Taughannock Falls

Taughannock Falls
from: althouse.blogspot.com

Wednesday, February 2, 2011

Two economies



Robert Reich found much to like in President Obama's State of the Union speech, but felt he missed an opportunity to point out an important problem:

What the President should have done is talk frankly about the central structural flaw in the U.S. economy – the dwindling share of its gains going to the vast middle class, and the almost unprecedented concentration of income and wealth at top – in sharp contrast to the Eisenhower and Kennedy years.

Although the economy is more than twice as large as it was thirty years ago, the median wage has barely budged. Most of the gains from growth have gone to the richest Americans, whose portion of total income soared from around 9 percent in the late 1970s to 23.5 percent in 2007. Americans kept spending anyway by using their homes as ATMs but the bursting of the housing bubble put an end to that – leaving them without enough purchasing power to reboot the economy. So the central challenge is put more money into the pockets of average Americans.
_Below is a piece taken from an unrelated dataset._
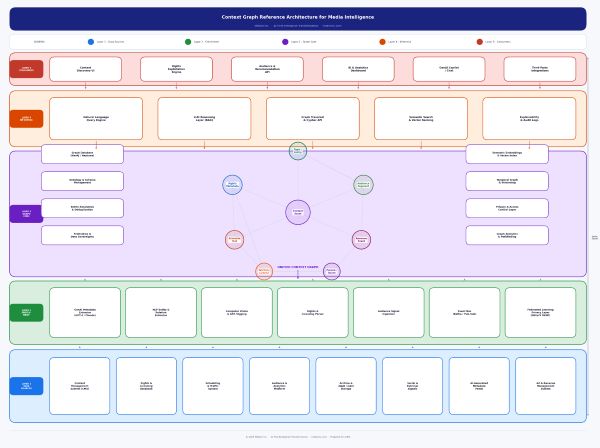Select the purple Layer 3 badge
The height and width of the screenshot is (448, 600).
pyautogui.click(x=26, y=214)
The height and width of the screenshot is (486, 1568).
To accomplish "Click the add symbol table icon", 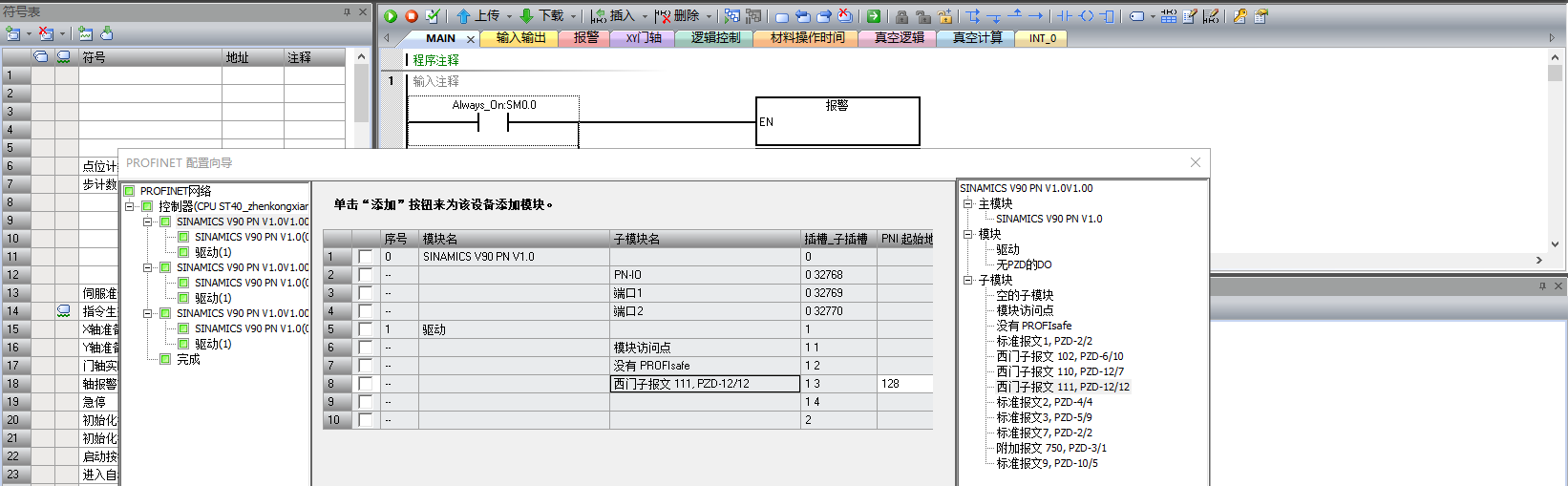I will click(x=13, y=33).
This narrative would be politically risky (opening Mr. Obama to the charge of being a “class warrior”) but at least honest. And it would allow him to connect the dots – explaining why his new health-care law is critical to reducing medical costs for most working families, why tax reform requires cutting taxes on the middle class while raising them on the rich, why the Bush tax cuts shouldn’t be extended for the wealthy, why deficit reduction must not sacrifice education and infrastructure (both important to rebuilding middle-class prosperity) and why any cuts in Social Security or Medicare must be on the backs of the wealthy rather than average working families.

Importantly, it would give him a convincing counter-narrative to the Republican anti-government one. Government exists to protect and advance the interests of average working families. Without it, Americans have to rely mainly on big and increasingly global corporations, whose only interest is making money wherever it can be made.
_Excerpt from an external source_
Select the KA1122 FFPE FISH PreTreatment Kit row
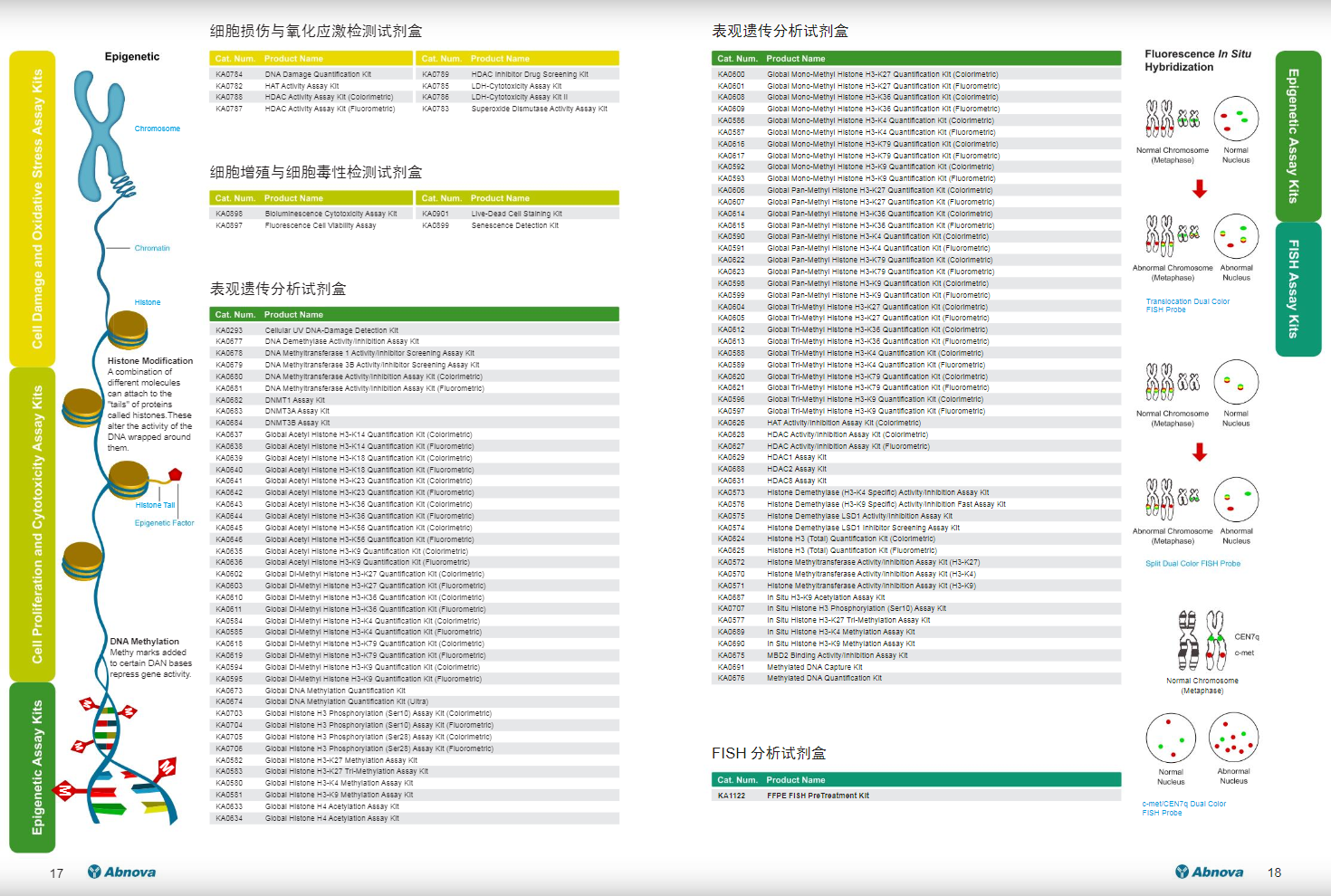 pos(915,796)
This is the Rubicon that politicians who depend on corporate funding will never cross. They are unwilling to admit that many U.S. banks and businesses no longer see their success as tied to the prosperity of working Americans. For them, having America lose its middle class is no big deal. I think GE and other huge corporations are mistaken on this, but their short-term profits are up, wages are down, and they don't seem concerned about the future.

2 comments:

Cletis said...

I supported President Obama and will vote for him again considering the alternatives, but I am no longer an energized supporter. Washington did not change Barack. It just gave him the opportunity to be what he is, a conciliatory, little man whose first consideration is always political. He fooled me and that's hard to do. Whatever he has gained by "compromising" with the Republicans and "wooing" the fascists over at the Chamber of Commerce, he has lost far more by ripping the heart out of those who thought we were electing a man of truth. We didn't. We elected a politician who would throw his grandmother under the bus for four more years in the White House. Sad really.

Ulysses said...

It is sad, because we need someone right now willing to piss off the plutocrats. Where will President Obama draw the line? Child labor?